* Goal of the exercise
Look through the material and copy each line holding "will".

* Extracted data
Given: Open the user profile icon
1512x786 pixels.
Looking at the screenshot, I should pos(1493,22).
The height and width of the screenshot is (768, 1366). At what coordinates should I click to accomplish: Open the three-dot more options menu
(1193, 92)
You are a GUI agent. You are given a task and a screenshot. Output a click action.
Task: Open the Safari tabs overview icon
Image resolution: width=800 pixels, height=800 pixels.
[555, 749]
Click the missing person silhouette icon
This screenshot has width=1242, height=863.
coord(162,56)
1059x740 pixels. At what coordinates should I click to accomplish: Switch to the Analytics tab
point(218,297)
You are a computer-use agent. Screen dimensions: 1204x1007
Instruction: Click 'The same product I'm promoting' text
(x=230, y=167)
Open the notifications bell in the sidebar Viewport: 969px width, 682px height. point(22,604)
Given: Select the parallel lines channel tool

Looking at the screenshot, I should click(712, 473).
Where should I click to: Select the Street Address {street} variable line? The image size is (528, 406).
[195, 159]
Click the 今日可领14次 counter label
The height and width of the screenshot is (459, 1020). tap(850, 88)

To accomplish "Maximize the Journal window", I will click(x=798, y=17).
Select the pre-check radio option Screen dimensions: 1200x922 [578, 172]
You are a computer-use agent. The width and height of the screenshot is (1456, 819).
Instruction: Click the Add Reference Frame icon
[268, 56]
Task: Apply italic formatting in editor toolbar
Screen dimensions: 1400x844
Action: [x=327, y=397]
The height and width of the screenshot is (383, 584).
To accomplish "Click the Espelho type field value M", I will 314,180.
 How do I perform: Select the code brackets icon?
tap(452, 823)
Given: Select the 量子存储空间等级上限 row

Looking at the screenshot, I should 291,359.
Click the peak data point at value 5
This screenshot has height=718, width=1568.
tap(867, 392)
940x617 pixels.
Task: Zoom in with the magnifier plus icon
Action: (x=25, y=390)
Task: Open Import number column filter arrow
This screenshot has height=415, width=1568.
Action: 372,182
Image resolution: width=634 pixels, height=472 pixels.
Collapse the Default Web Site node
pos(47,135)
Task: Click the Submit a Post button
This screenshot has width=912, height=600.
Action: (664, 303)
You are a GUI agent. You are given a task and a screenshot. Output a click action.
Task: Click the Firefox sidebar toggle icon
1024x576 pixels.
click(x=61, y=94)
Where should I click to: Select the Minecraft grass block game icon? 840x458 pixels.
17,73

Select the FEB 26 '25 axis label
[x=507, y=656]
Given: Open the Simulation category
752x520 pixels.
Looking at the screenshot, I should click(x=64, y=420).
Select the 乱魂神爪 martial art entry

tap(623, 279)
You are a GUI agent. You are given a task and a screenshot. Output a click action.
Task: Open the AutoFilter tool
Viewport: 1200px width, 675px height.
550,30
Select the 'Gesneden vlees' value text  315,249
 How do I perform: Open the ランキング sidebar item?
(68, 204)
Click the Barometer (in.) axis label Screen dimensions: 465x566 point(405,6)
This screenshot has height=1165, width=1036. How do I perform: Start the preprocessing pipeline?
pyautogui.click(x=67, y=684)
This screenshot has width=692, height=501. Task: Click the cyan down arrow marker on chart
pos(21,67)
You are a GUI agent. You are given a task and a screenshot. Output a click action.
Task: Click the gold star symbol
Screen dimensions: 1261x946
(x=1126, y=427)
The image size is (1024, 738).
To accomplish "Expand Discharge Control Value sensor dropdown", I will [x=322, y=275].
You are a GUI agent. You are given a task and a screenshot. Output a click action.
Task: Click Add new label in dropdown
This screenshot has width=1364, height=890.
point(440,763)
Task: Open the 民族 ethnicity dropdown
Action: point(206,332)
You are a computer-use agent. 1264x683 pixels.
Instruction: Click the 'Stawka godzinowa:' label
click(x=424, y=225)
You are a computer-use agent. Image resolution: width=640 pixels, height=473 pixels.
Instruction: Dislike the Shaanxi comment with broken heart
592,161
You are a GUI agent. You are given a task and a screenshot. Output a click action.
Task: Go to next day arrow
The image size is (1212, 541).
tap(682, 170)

* Task result
To accomplish "Maximize the Journal window", I will click(x=798, y=17).
To accomplish "Click the Espelho type field value M", I will 314,180.
To accomplish "Expand Discharge Control Value sensor dropdown", I will [x=322, y=275].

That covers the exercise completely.